Accordingly, the Department of Defense (DOD) moved to strengthen the Defense Federal Acquisition Regulation Supplement (DFARS) concerning cybersecurity. The interim rule alters the contractual duties of government contractors and subcontractors in a significant manner. Thus, every government contractor and subcontractor ought to consider the following 5 highlights of the interim rule.
- Seriousness. The regulation is effective immediately. The DOD invoked “urgent and compelling reasons” to impose the change without the typical comment period. The comment period before final form remains open until October 26, 2015, however.
- Scope. First, the interim rule requires “adequate security” from “unauthorized access and disclosure,” an imposition yet undetermined in breadth. Second, the addition compels contractors to report to the DOD any cyber incident “adverse or potentially adverse” to the contractor’s information technology (IT) systems. The scope of what defines “adverse or potentially adverse” is unknown. Once a contractor or subcontractor reports an incident, the company must make all affected “media” available to government inspection. This includes physical devices such as laptops and cell phones as well as paper archives.
The DOD did clarify that the rule includes contracts for commercial items. Likewise, it covers non-confidential and proprietary information. Regulations applicable to confidential data remain unchanged.
- Speed. The new regulation requires contractors and subcontractors to report cyber incidents within 72 hours of the attack. The contractors owe their report to the DOD while the subcontractor must account to the prime contractor and to the DOD. Fortunately, though, the DOD will not consider such reporting, by itself, as evidence that a company has failed the rule’s security requirements.

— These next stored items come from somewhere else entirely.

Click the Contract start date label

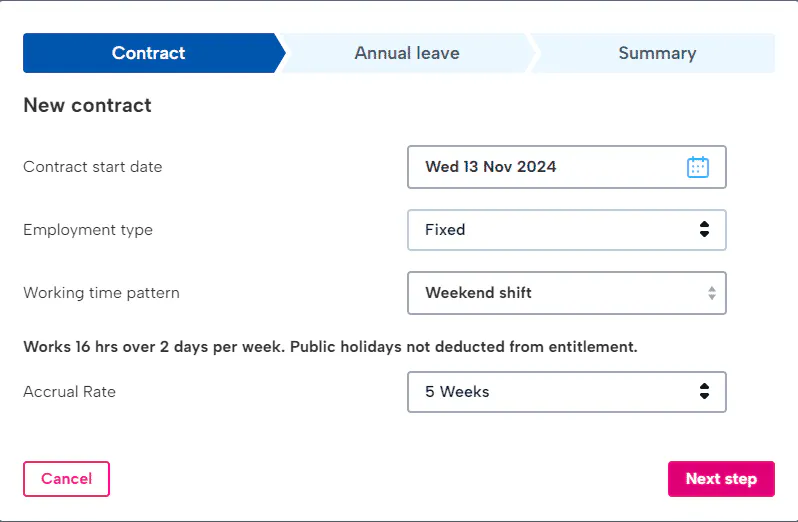[92, 167]
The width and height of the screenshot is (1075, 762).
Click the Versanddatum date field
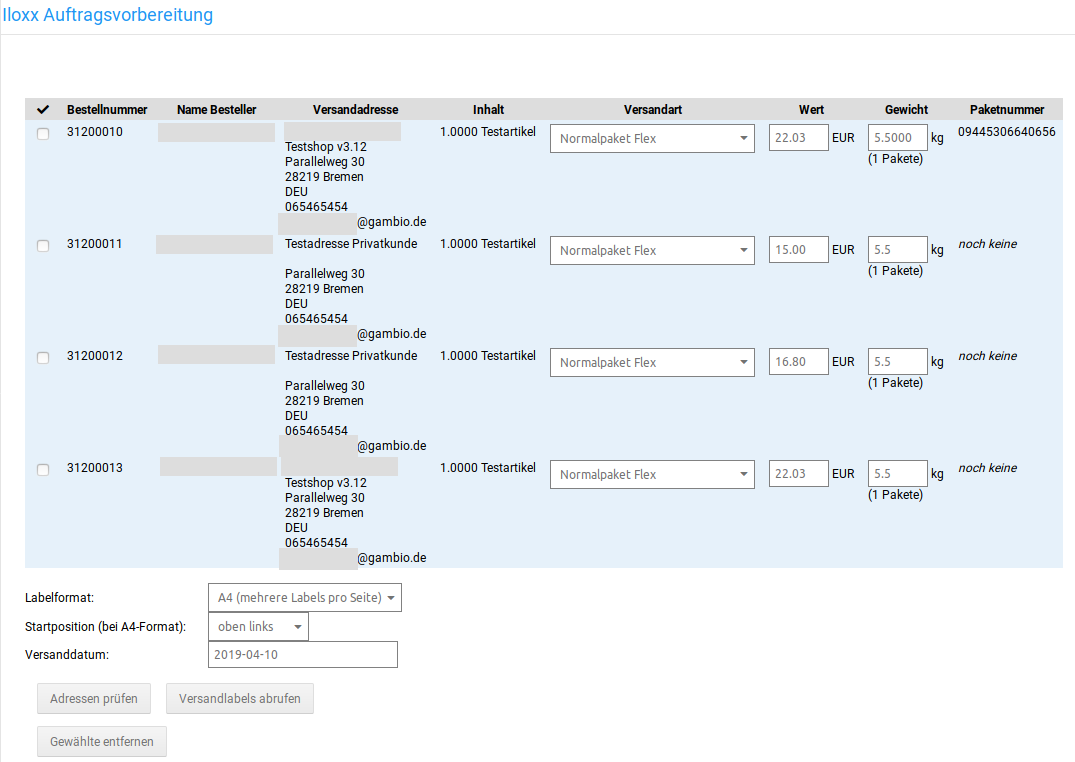click(x=302, y=655)
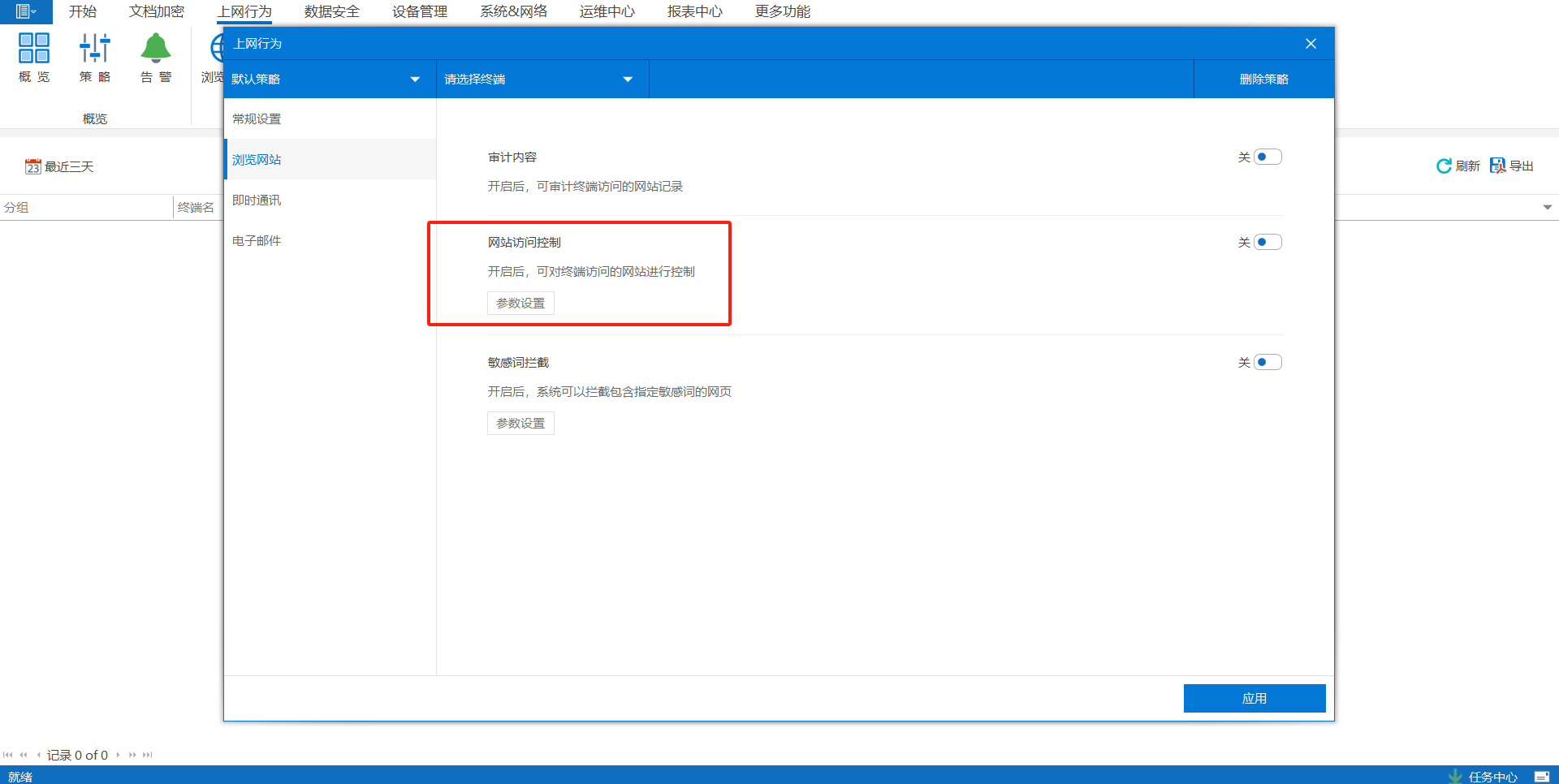Enable the 敏感词拦截 toggle switch
The image size is (1559, 784).
[x=1267, y=363]
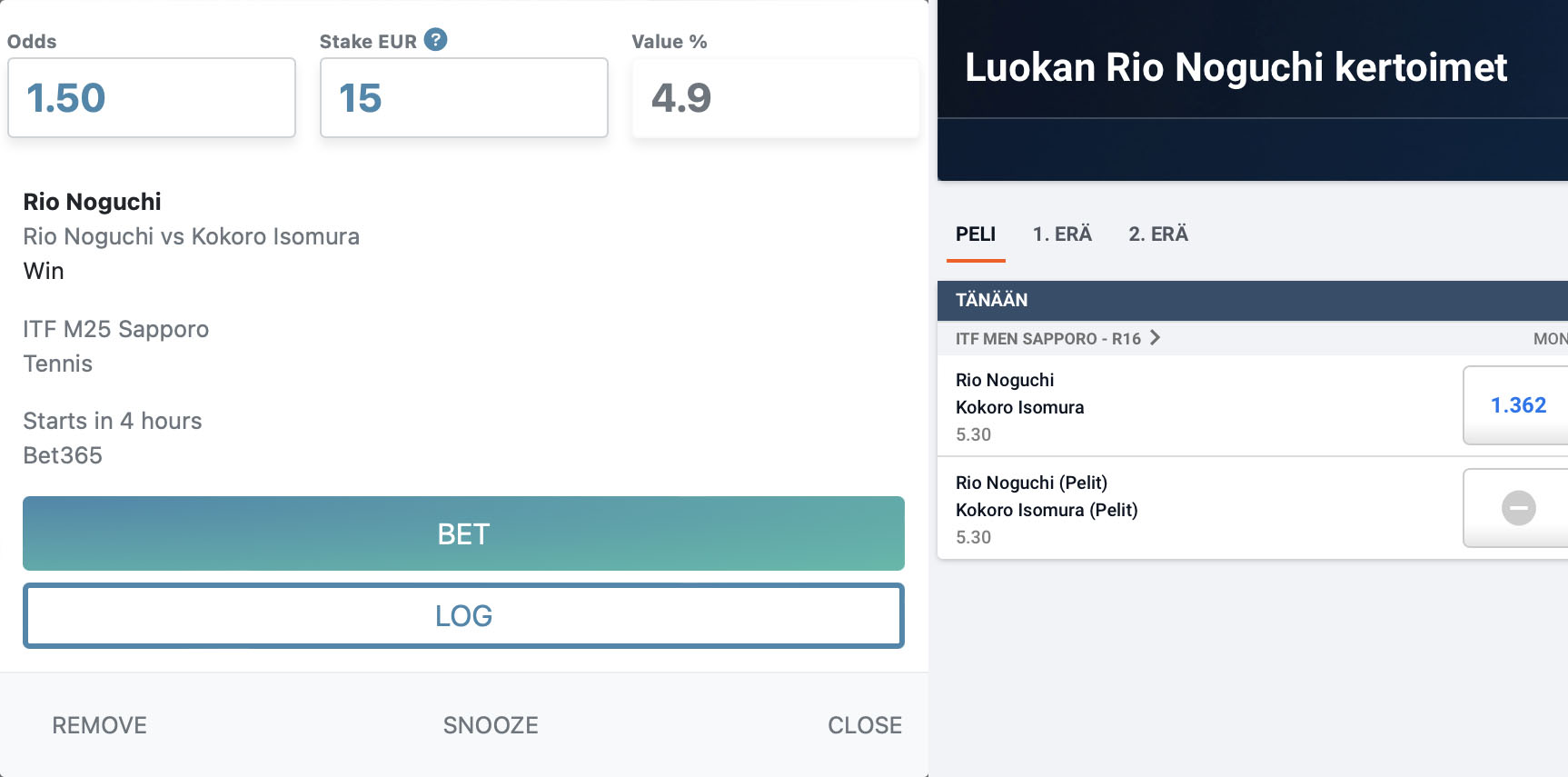Focus the Stake EUR field showing 15

pyautogui.click(x=463, y=98)
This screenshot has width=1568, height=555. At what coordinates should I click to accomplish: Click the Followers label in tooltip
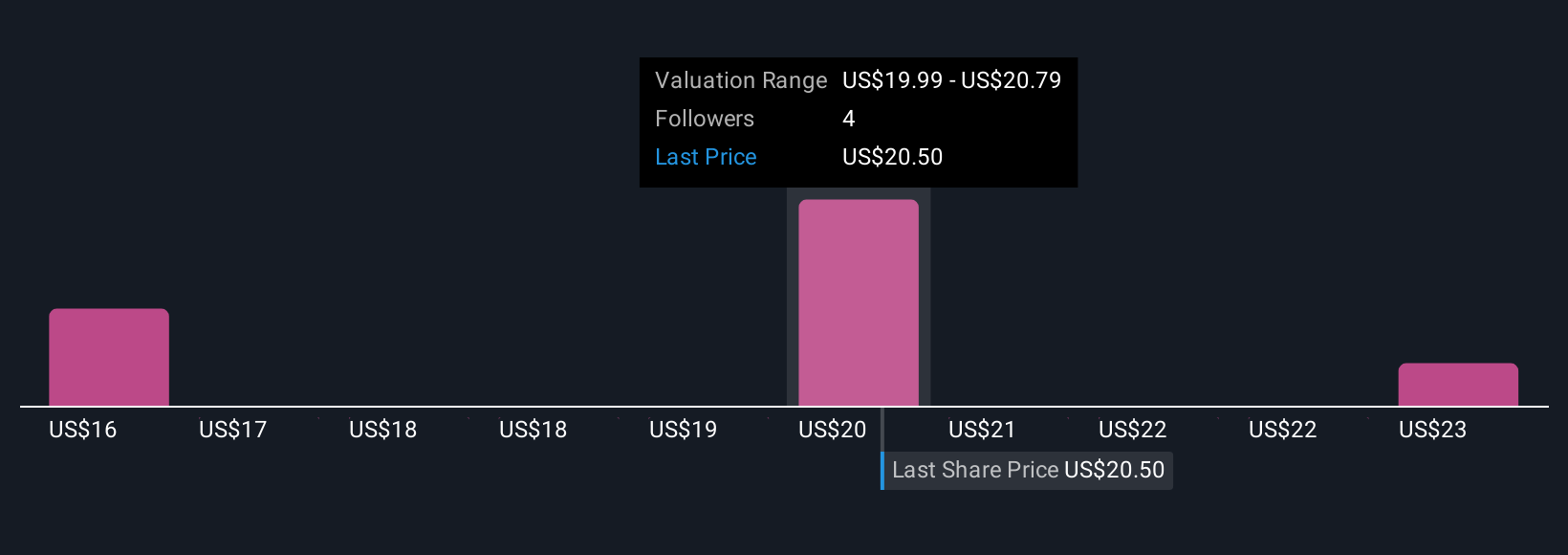point(705,119)
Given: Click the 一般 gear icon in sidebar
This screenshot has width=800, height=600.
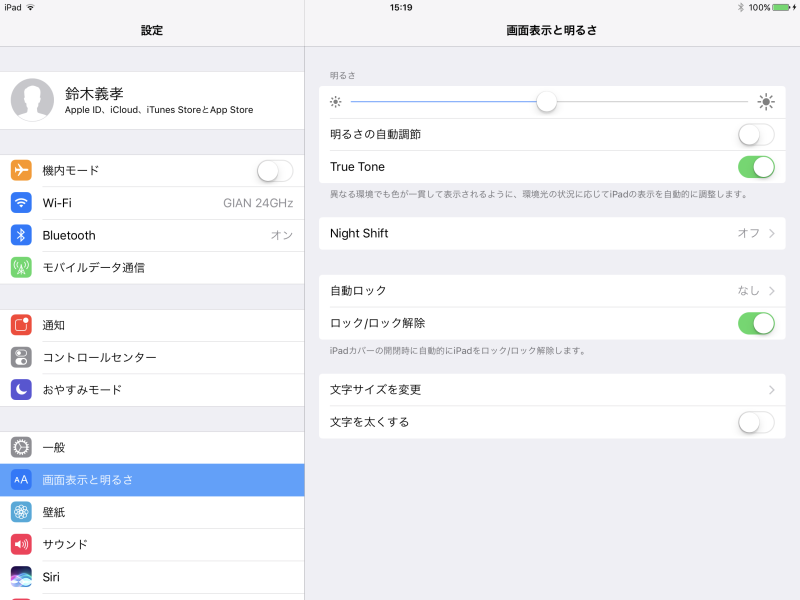Looking at the screenshot, I should coord(20,447).
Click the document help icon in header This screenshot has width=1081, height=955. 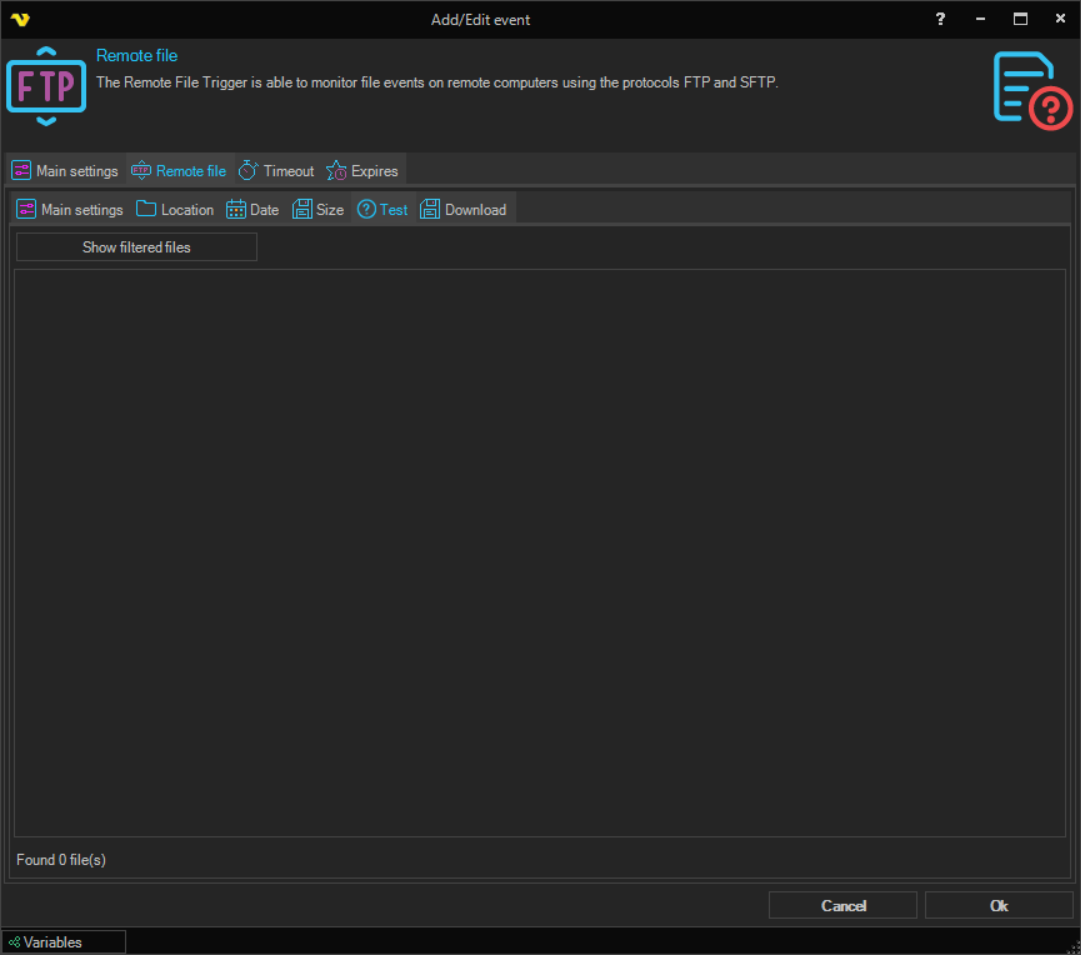pos(1032,89)
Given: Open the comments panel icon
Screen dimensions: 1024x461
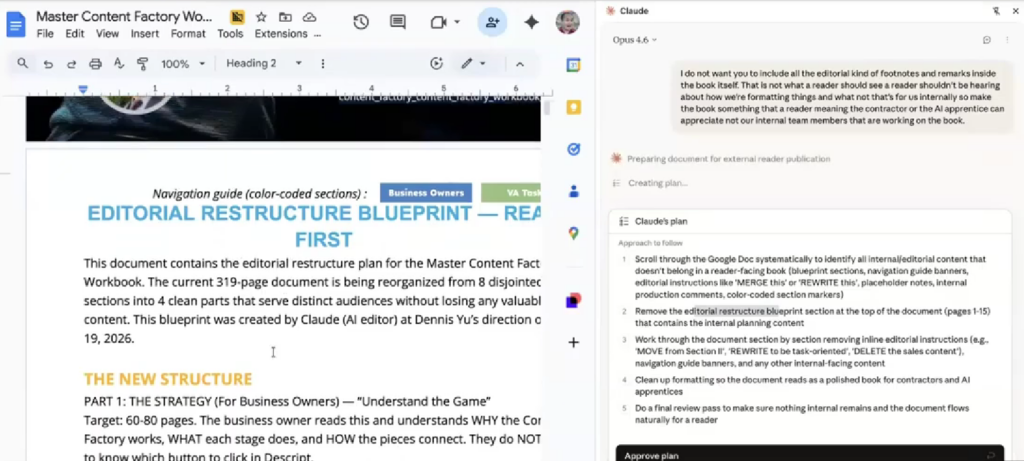Looking at the screenshot, I should [x=398, y=23].
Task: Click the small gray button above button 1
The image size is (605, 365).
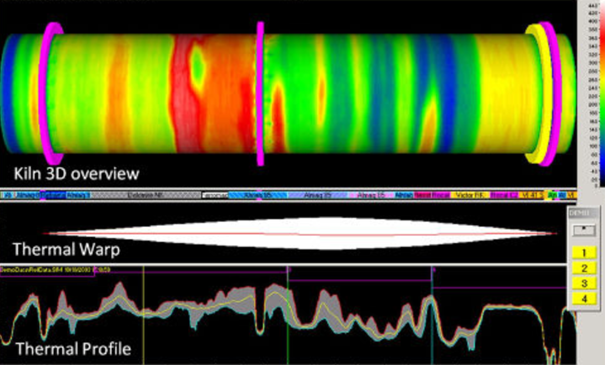Action: (x=584, y=230)
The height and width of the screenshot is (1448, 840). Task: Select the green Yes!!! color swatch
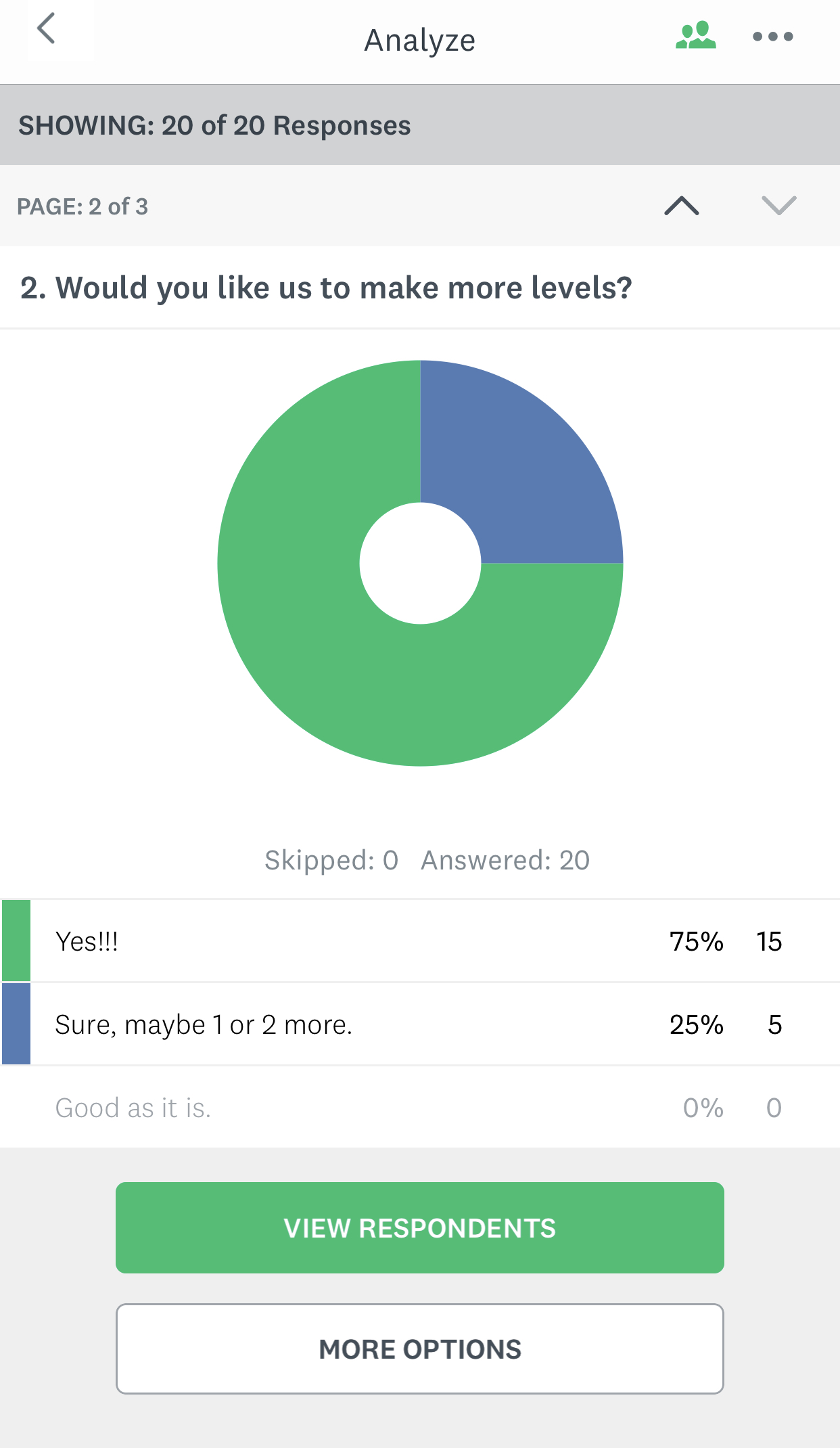tap(16, 941)
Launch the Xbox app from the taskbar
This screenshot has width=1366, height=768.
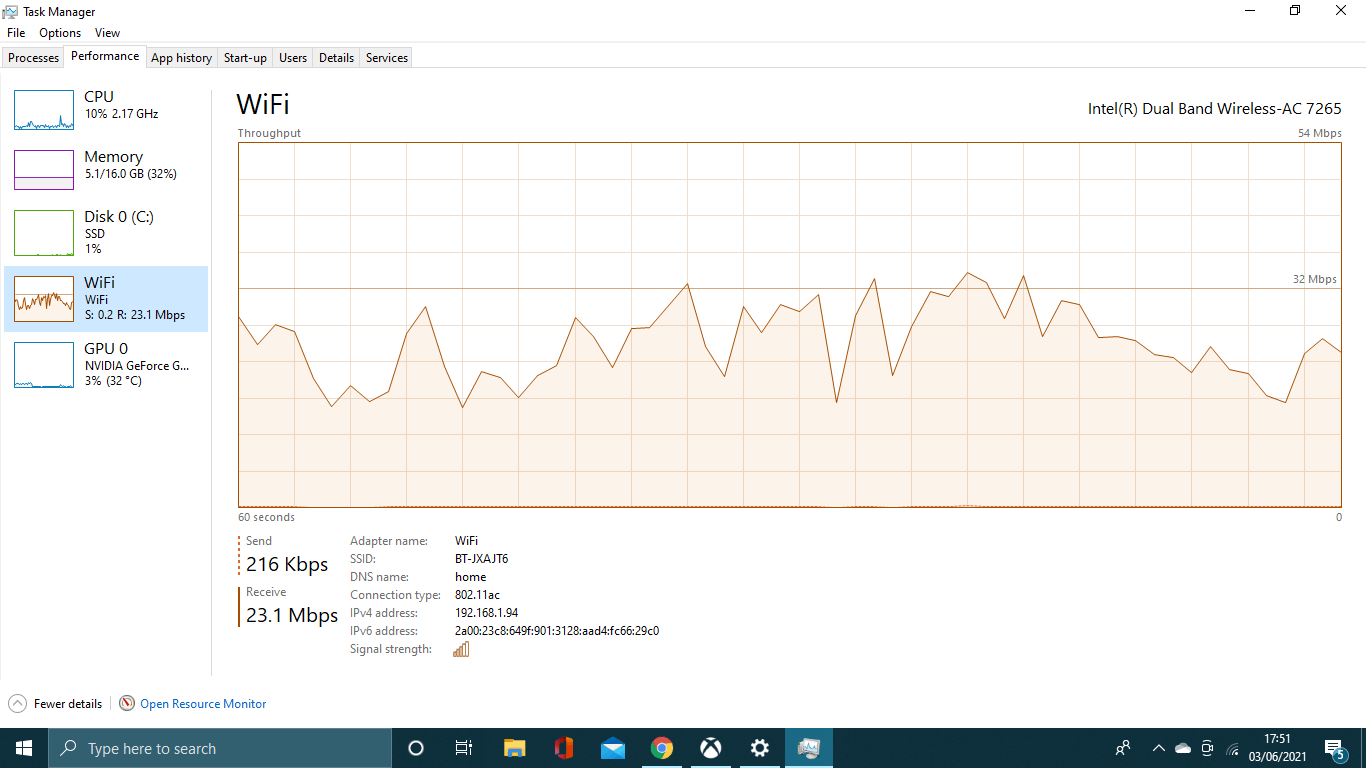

- Savings? The DFARS modifications are similar in language and intent to those of another federal agency, one created specifically for IT security. As such, the interim rule is “tailored for use in protecting sensitive information residing in contractor information systems,” which could indicate potential savings for certain companies. Other companies, however, especially those without IT departments or IT experts, could experience increased costs. The DOD even admits that some 10,000 small businesses will require the help of IT experts to decipher cyber incidents, to determine the information affected, and to author the government report.
- Service impact. Many contractors and subcontractors are moving their IT services to cloud computing. The interim rule applies to cloud computing, too. In fact, it compels companies to monitor their cloud to confirm the appropriate “administrative, technical, and physical safeguards.”
The broad nature of these DOD security requirements necessitates a precise and professional approach for government contractors.